For the first example, the possible ball arrangements and the corresponding optimal ways of operating are as follows.

• Put two balls labeled $$$1$$$ into box $$$1$$$, and two balls labeled $$$2$$$ into box $$$2$$$. ( Probability $$$1/6$$$ )
  • In the first operation, go in front of box $$$1$$$. From there, take out a ball labeled $$$1$$$ and go in front of box $$$1$$$. Then take out another ball labeled $$$1$$$ and go in front of box $$$1$$$ again. At this point, box $$$1$$$ is empty, so terminate the operation.
  • In the second operation, go in front of box $$$2$$$. From there, take out a ball labeled $$$2$$$ and go in front of box $$$2$$$. Then take out another ball labeled $$$2$$$ and go in front of box $$$2$$$ again. At this point, box $$$2$$$ is empty, so terminate the operation.
  • In this case, the minimum achievable score is $$$2$$$.
• Put one ball labeled $$$1$$$ and one ball labeled $$$2$$$ into each of box $$$1$$$ and box $$$2$$$. ( Probability $$$2/3$$$ )
  • In the first operation, go in front of box $$$1$$$. From there, take out a ball labeled $$$1$$$ and go in front of box $$$1$$$. Then take out a ball labeled $$$2$$$ and go in front of box $$$2$$$. Then take out a ball labeled $$$2$$$ and go in front of box $$$2$$$. Then take out a ball labeled $$$1$$$ and go in front of box $$$1$$$. At this point, box $$$1$$$ is empty, so terminate the operation.
  • In this case, the minimum achievable score is $$$1$$$.
• Put two balls labeled $$$2$$$ into box $$$1$$$, and two balls labeled $$$1$$$ into box $$$2$$$. ( Probability $$$1/6$$$ )
  • In the first operation, go in front of box $$$1$$$. From there, take out a ball labeled $$$2$$$ and go in front of box $$$2$$$. Then take out a ball labeled $$$1$$$ and go in front of box $$$1$$$. Then take out a ball labeled $$$2$$$ and go in front of box $$$2$$$. Then take out a ball labeled $$$1$$$ and go in front of box $$$1$$$. At this point, box $$$1$$$ is empty, so terminate the operation.
  • In this case, the minimum achievable score is $$$1$$$.

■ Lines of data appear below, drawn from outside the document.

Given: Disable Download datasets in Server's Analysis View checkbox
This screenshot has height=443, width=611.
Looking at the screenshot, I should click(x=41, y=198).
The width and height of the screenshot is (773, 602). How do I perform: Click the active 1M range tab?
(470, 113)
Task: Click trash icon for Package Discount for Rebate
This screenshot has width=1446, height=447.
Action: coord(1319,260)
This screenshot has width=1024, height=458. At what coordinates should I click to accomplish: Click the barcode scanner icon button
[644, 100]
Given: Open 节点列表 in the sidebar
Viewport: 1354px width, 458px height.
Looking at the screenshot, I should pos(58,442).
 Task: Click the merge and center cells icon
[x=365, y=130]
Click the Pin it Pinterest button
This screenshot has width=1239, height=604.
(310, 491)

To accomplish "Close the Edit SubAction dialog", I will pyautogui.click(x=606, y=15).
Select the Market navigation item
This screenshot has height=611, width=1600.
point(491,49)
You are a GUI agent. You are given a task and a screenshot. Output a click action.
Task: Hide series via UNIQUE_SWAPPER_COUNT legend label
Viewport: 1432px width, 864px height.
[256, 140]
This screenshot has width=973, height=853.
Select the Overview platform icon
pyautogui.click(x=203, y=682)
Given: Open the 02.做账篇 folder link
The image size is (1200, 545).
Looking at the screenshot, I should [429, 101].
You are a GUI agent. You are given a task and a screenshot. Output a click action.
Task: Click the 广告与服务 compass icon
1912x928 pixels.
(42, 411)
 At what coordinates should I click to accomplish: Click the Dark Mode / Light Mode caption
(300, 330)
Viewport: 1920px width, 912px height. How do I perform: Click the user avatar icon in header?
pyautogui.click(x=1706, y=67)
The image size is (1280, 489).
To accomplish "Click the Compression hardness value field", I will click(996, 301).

In summary, the minimum score is $$$2$$$ with probability $$$1/6$$$, and the minimum score is $$$1$$$ with probability $$$5/6$$$, so the expected score overall is $$$7/6$$$. Therefore, output $$$166374060$$$, which represents this value modulo $$$998244353$$$.

It can be proven that the expected value to be found is always a rational number. Also, under the constraints of this problem, if the expected value is written as a reduced fraction $$$\frac{y}{x}$$$, it is guaranteed that $$$x$$$ is not divisible by $$$998244353$$$.

In this case, there exists a unique integer $$$z$$$ between $$$0$$$ and $$$998244352$$$, inclusive, satisfying $$$xz \equiv y \pmod{998244353}$$$. Output this $$$z$$$.